A timely, sane reminder that all of this talk about frivolous lawsuits clogging the system (mwooohahaha) conveniently forgets to mention just where all the frivolity (is that a word?) comes from! And who benefits from not identifying the source but instead proposing so called "reforms" that only deform the public's protections and protect corporate profits? Hmmm...

But hey, it's not like we actually need to get at the root of a problem to figure out how to fix it. Whatevs.

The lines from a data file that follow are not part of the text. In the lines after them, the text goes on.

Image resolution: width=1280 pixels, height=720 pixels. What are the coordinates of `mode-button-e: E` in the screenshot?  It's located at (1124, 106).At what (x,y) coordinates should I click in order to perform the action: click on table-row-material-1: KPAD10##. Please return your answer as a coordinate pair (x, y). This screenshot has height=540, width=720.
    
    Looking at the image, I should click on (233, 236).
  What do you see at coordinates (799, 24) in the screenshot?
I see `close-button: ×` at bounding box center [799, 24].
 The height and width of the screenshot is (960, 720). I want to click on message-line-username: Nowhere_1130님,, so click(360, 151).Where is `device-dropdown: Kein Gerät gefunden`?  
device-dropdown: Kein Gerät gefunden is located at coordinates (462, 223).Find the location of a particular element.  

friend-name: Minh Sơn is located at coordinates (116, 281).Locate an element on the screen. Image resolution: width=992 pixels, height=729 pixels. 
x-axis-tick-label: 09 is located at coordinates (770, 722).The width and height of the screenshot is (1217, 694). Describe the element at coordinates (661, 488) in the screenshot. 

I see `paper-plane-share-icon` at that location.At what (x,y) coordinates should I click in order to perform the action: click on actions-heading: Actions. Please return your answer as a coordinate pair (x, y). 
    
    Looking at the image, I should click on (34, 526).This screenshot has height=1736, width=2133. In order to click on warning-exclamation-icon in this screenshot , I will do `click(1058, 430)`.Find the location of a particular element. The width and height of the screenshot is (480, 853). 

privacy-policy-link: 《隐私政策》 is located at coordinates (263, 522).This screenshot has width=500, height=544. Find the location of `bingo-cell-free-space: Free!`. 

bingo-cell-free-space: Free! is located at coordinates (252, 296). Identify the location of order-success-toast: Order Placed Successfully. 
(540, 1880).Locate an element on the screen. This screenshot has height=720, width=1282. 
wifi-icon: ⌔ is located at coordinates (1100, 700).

Posted by: Kia | November 16, 2007 12:18 PM

I should point out that "loser pays" provisions would also serve to eliminate much of the frivilous business litigation as those awards would be (usually) be fully collectible

Posted by: Paul W Dennis | November 17, 2007 9:33 AM

The filing of a weak or frivolous case is legal malpractice. The land pirate doing so should pay in legal malpractice.

Posted by: Supremacy Claus | November 17, 2007 9:56 PM

Paul: Loser pays is only going to be a deterrent to those with limited financial means. For example, if Microsoft and Google decided to get into a legal pissing match, do you really think loser pays would be much of a deterrent? Compare that with say, Microsoft or Google suing a tiny competitor; the tiny competitor may decide to settle purely out of fear of having to pay the huge legal fees of the other side.

In order to prevent that, you'd need damage caps on loser pays. And I don't hear too many people advocating for that.

Posted by: Justinian Lane | November 21, 2007 1:52 PM

Microsoft v. Google is a bad example. The English rule, or loser pays levels the playing field for ordinary litigants. The plaintiff typically pays no legal fees in a tort litigation because his lawyer is working on a contingency fee. If the plaintiff loses, it's no big deal for him because he's out of pocket nothing. The defendant, on the other hand, has a hollow victory because he's stuck with the legal defense costs. It's even worse for the winning defendant in a contract case because he's even less likely to have an insurance company picking up the tab for the legal fees than the tort defendant. The best system to avoid frivolous lawsuits of any type is to have the loser pay the winner's costs. It makes people think twice about starting marginal lawsuts.